Start of EXCERPTED RECORDS
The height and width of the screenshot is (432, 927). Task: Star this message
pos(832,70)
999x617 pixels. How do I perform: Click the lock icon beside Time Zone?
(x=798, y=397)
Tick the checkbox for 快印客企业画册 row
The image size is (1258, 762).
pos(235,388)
End of EXCERPTED RECORDS
● **INSTRUCTIONS FOR THE TASK**
Output the entries verbatim.

● **ANSWER TO THIS TASK**
The height and width of the screenshot is (432, 927). Task: Star this message
pos(832,70)
999x617 pixels. How do I perform: Click the lock icon beside Time Zone?
(x=798, y=397)
Tick the checkbox for 快印客企业画册 row
The image size is (1258, 762).
pos(235,388)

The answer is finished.